- What the task asks -
Starting at the line with "Task: Select the Africa Product1 table row" and going on through the line with "Task: Click the Kaspersky tray icon", reproduce each line in the records below exactly and nothing more.

⁂

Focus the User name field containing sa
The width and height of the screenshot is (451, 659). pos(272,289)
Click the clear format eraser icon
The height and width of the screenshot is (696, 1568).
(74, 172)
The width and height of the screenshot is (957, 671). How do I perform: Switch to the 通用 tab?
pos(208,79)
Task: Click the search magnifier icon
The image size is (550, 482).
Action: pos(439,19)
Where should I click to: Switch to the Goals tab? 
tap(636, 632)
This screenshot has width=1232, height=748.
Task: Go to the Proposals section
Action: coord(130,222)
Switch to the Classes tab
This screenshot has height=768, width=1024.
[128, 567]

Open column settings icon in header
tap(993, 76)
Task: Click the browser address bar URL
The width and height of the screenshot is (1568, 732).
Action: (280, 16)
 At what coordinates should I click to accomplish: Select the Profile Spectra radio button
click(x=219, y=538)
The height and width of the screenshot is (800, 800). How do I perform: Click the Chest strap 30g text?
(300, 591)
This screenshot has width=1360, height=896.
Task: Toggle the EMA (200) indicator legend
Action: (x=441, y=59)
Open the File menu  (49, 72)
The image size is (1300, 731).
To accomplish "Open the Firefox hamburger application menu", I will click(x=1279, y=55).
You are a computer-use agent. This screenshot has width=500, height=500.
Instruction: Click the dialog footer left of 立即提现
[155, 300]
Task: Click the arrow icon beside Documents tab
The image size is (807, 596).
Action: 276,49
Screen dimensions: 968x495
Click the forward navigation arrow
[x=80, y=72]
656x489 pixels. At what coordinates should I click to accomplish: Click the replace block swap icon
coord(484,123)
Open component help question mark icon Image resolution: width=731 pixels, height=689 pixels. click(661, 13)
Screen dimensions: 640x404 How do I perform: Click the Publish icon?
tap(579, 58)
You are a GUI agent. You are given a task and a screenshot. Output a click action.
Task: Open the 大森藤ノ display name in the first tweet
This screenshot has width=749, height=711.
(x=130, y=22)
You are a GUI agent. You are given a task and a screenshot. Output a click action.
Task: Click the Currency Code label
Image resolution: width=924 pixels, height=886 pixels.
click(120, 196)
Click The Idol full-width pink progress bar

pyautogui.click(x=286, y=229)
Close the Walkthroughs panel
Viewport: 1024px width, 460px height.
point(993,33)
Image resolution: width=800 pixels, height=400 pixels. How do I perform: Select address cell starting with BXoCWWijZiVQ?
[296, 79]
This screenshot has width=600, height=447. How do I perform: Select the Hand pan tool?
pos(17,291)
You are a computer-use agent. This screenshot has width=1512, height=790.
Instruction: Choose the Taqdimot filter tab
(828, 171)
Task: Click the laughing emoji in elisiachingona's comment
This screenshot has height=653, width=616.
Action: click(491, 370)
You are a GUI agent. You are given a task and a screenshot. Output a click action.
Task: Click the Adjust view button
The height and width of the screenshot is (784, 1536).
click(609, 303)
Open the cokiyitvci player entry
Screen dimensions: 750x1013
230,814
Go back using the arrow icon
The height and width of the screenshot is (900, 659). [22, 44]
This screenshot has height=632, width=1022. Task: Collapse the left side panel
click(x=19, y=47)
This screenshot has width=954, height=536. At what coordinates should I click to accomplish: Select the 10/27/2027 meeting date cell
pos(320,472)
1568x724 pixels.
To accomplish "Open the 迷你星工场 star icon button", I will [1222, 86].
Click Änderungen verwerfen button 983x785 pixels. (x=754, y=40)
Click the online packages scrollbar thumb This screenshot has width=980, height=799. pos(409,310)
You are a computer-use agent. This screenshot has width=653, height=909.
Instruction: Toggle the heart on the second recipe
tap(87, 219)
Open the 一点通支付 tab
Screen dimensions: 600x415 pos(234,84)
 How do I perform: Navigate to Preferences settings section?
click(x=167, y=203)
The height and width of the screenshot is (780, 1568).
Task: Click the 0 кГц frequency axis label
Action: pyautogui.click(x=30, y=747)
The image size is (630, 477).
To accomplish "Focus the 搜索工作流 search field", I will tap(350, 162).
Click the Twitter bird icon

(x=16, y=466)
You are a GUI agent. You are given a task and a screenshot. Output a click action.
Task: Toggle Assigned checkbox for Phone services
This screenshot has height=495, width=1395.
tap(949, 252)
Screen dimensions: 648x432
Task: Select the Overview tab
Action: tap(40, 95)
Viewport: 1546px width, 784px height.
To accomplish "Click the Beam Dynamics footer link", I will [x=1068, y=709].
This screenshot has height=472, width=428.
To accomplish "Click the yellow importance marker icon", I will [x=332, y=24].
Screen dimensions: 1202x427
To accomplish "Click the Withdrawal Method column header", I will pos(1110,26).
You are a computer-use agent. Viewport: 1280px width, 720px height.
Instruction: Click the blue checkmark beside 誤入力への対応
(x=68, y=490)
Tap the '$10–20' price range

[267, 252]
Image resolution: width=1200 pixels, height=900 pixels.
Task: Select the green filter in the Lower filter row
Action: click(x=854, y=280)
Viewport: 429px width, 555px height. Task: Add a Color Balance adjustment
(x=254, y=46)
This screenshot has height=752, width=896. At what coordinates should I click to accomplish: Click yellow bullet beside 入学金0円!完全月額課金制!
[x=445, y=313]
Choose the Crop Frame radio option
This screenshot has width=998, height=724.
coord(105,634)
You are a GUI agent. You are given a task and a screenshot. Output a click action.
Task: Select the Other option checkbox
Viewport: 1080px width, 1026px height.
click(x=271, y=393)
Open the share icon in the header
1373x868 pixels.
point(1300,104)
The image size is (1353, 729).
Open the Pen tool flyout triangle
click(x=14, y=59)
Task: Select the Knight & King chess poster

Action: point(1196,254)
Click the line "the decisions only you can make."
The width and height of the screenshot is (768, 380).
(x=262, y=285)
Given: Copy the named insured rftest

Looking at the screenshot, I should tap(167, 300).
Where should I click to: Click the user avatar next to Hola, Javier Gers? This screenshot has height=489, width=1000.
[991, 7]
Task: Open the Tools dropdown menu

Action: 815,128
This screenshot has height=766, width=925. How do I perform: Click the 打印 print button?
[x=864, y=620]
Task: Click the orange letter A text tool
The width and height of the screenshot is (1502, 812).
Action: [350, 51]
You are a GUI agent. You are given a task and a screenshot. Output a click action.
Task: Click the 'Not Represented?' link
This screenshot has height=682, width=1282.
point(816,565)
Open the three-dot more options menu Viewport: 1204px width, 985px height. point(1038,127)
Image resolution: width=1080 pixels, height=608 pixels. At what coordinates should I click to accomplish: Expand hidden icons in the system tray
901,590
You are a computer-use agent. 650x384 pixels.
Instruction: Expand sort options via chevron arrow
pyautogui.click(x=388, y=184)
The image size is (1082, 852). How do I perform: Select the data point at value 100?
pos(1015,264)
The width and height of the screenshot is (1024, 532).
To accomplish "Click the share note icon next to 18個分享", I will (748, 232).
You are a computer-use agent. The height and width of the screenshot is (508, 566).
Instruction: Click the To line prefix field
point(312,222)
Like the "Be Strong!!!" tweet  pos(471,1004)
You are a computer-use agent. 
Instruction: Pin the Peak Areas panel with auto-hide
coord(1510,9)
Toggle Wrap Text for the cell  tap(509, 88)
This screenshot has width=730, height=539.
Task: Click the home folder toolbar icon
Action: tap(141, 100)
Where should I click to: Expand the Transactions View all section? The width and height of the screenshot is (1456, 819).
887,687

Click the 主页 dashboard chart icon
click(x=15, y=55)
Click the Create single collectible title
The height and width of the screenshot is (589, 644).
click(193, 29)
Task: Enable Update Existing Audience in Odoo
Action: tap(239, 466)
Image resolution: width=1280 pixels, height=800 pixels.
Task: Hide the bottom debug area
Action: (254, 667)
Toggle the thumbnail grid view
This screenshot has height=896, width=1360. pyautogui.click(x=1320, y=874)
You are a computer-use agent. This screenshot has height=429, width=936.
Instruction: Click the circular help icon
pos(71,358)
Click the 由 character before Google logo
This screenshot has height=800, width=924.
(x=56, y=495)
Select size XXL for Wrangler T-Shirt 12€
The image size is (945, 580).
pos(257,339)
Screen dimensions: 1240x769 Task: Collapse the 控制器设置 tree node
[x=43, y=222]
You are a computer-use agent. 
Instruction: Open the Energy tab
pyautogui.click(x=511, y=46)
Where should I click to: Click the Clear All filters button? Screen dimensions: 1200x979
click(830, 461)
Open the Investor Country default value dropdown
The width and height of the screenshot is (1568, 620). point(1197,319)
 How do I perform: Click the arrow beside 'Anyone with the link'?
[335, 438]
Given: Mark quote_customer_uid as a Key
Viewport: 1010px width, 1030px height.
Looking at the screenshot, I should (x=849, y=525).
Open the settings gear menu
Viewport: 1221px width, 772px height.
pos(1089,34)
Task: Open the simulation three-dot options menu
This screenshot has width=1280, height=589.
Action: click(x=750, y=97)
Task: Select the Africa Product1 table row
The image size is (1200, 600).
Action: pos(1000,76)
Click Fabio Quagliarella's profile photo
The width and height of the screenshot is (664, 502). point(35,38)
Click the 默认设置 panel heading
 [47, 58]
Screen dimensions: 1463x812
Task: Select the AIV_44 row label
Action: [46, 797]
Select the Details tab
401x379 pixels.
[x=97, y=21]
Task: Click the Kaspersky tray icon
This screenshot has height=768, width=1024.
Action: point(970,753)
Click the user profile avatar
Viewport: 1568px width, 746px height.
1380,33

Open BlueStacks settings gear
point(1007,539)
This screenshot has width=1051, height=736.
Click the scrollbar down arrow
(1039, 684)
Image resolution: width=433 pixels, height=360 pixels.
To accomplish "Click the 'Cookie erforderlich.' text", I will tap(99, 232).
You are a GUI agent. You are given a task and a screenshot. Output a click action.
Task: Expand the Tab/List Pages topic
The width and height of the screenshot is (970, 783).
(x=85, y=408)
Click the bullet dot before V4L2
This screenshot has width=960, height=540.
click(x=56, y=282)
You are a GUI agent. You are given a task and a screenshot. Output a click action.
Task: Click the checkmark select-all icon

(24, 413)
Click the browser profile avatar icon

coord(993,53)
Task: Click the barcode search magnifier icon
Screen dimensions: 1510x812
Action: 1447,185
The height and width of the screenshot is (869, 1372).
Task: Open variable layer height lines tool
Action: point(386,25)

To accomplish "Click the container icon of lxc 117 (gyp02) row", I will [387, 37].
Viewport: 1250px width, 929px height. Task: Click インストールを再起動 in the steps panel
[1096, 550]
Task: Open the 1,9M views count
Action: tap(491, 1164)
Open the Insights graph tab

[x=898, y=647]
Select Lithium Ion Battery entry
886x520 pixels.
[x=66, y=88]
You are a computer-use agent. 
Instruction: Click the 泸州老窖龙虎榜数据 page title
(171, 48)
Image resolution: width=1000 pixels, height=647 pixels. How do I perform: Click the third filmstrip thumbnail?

⁂

- Task output -
Task: Select the Africa Product1 table row
The image size is (1200, 600).
Action: pos(1000,76)
Click Fabio Quagliarella's profile photo
The width and height of the screenshot is (664, 502). point(35,38)
Click the 默认设置 panel heading
 [47, 58]
Screen dimensions: 1463x812
Task: Select the AIV_44 row label
Action: [46, 797]
Select the Details tab
401x379 pixels.
[x=97, y=21]
Task: Click the Kaspersky tray icon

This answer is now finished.